Provided passage
Additionally, the incompatibility of current information systems with barcoding technology is a significant hurdle. The team at the Children’s Medical Center of Dallas knows the barriers to implementation through firsthand experience.
“One of the biggest barriers is the mentality that `we’ve always done it that way’ and `we can’t afford it,”’ Dr. Tourville says. “We found that if we work on this piece by piece, each piece saves money and then we roll that money into the next piece.”
In addition to cost concerns and working past a traditional mindset, once a decision is made to implement a barcoding system, changes must be made by the hospital’s nursing and physician staff as well.
“There has to be a tremendous change in mentality and work flow,” Dr. Tourville says. “Point of care means that nurses now must document as they are going along instead of whenever they have time. Money wasn’t the biggest issue for us — the biggest challenges were people changing and process changing.”
SETTING STANDARDS
Once the decision to implement a barcoding system is made, additional issues to be considered include what information the bar code will contain. The National Drug Code (NDC), which serves as a universal product identifier for human drugs, is the standard piece of information all groups agree should be included.
Each drug product listed under Section 510 of the Federal Food, Drug, and Cosmetic Act is assigned a unique 10-digit, 3 segment number. This number — the NDC — identifies the labeler/vendor, product, and trade package size. The first segment, the labeler code, is assigned by the FDA.
A labeler is any firm that manufactures, repacks, or distributes a drug product. The second segment, the product code, identifies a specific strength, dosage form, and formulation for a particular firm. The third segment, the package code identifies package sizes.
Before the FDA issued its proposed rule, only requiring the NDC number, many in the industry were concerned about what information should be included other than the NDC. Many believe the lot number and expiration date also are important pieces of information that should be included, especially for use in tracking recalled and out-of-date products.
But adding the lot and expiration numbers to the bar code can be a costly venture, which some say should be implemented at a later date.

Data records
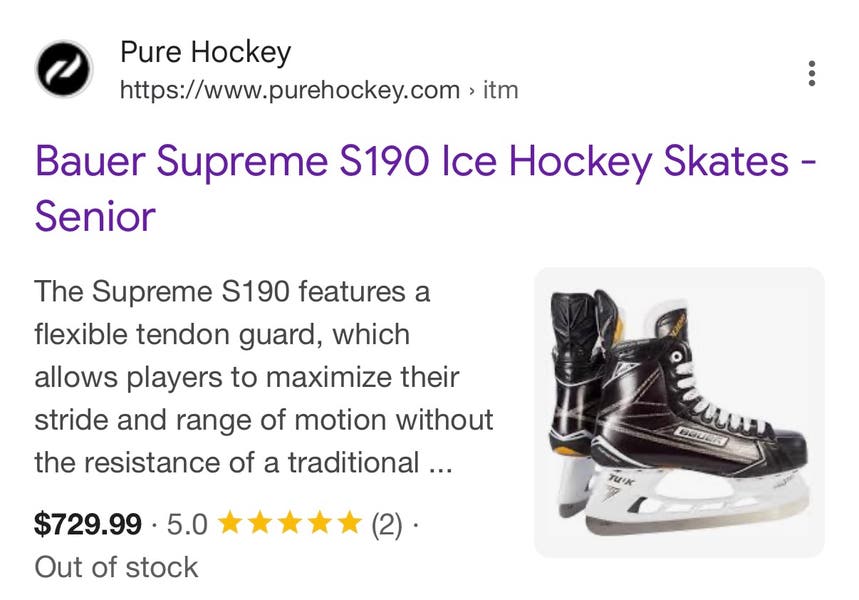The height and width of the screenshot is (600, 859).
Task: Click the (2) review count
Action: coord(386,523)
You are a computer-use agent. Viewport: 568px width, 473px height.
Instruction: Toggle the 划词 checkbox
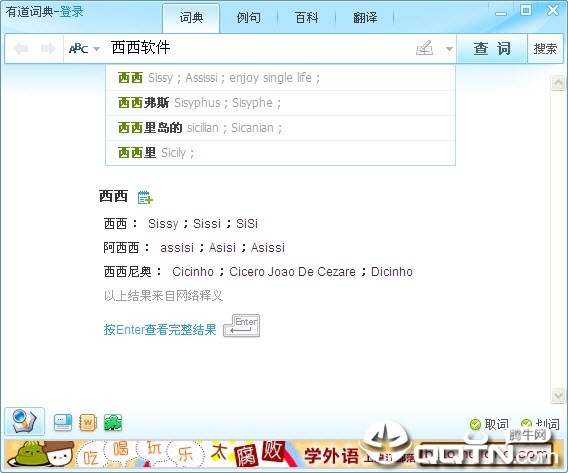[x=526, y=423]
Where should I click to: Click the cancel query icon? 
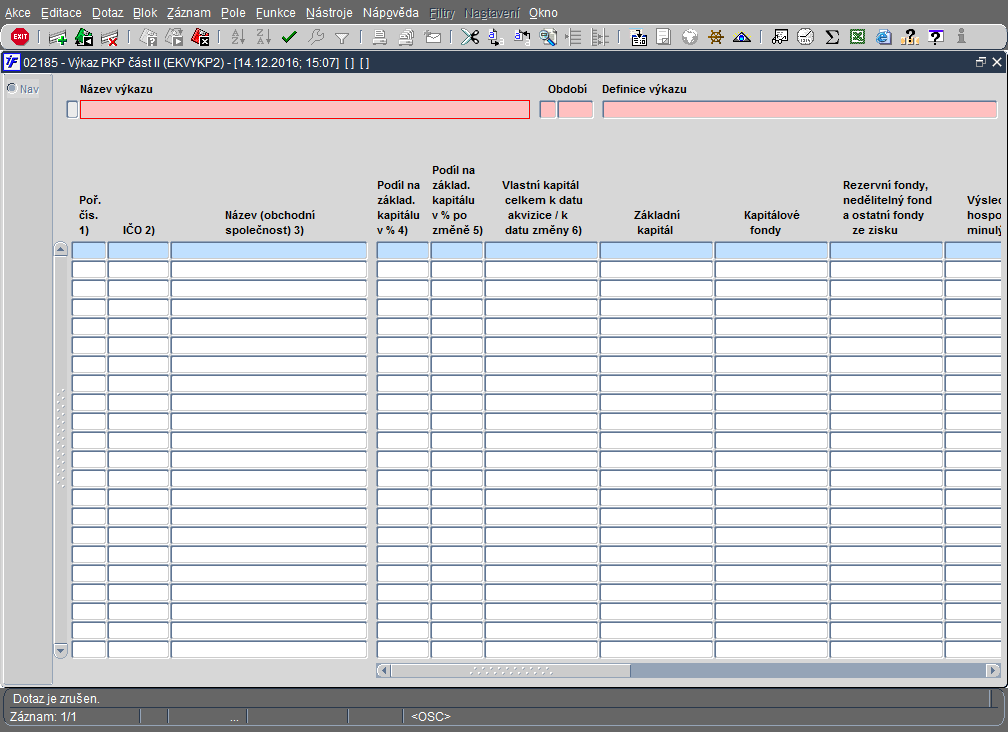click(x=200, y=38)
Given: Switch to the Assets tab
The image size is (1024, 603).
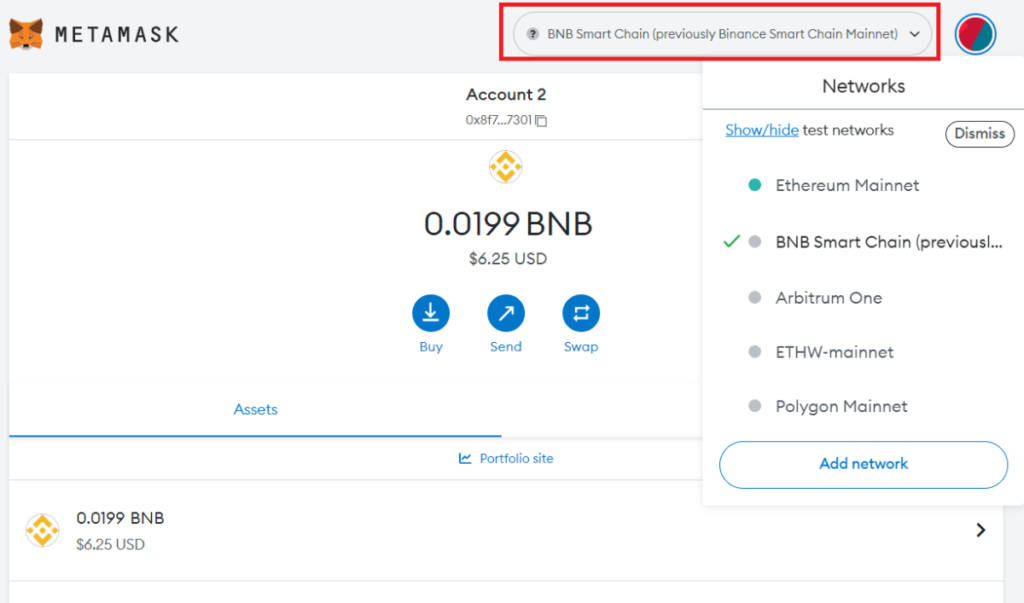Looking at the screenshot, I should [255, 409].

--

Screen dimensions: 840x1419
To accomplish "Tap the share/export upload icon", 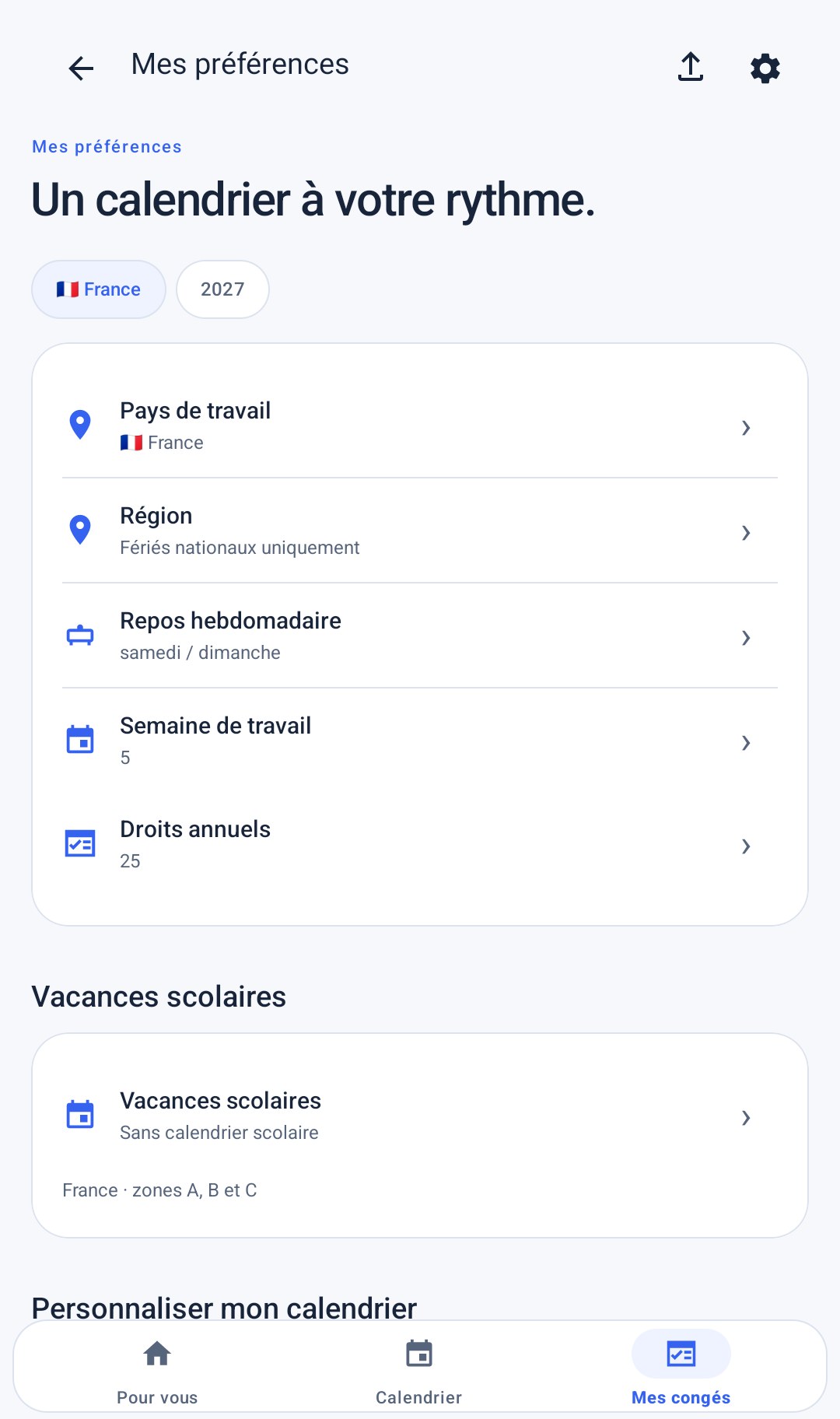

Exercise prompt
Reproduce the passage on hospital barcoding word for word, in its entirety. The listing is not required for this work.

Task solution
Additionally, the incompatibility of current information systems with barcoding technology is a significant hurdle. The team at the Children’s Medical Center of Dallas knows the barriers to implementation through firsthand experience.
“One of the biggest barriers is the mentality that `we’ve always done it that way’ and `we can’t afford it,”’ Dr. Tourville says. “We found that if we work on this piece by piece, each piece saves money and then we roll that money into the next piece.”
In addition to cost concerns and working past a traditional mindset, once a decision is made to implement a barcoding system, changes must be made by the hospital’s nursing and physician staff as well.
“There has to be a tremendous change in mentality and work flow,” Dr. Tourville says. “Point of care means that nurses now must document as they are going along instead of whenever they have time. Money wasn’t the biggest issue for us — the biggest challenges were people changing and process changing.”
SETTING STANDARDS
Once the decision to implement a barcoding system is made, additional issues to be considered include what information the bar code will contain. The National Drug Code (NDC), which serves as a universal product identifier for human drugs, is the standard piece of information all groups agree should be included.
Each drug product listed under Section 510 of the Federal Food, Drug, and Cosmetic Act is assigned a unique 10-digit, 3 segment number. This number — the NDC — identifies the labeler/vendor, product, and trade package size. The first segment, the labeler code, is assigned by the FDA.
A labeler is any firm that manufactures, repacks, or distributes a drug product. The second segment, the product code, identifies a specific strength, dosage form, and formulation for a particular firm. The third segment, the package code identifies package sizes.
Before the FDA issued its proposed rule, only requiring the NDC number, many in the industry were concerned about what information should be included other than the NDC. Many believe the lot number and expiration date also are important pieces of information that should be included, especially for use in tracking recalled and out-of-date products.
But adding the lot and expiration numbers to the bar code can be a costly venture, which some say should be implemented at a later date.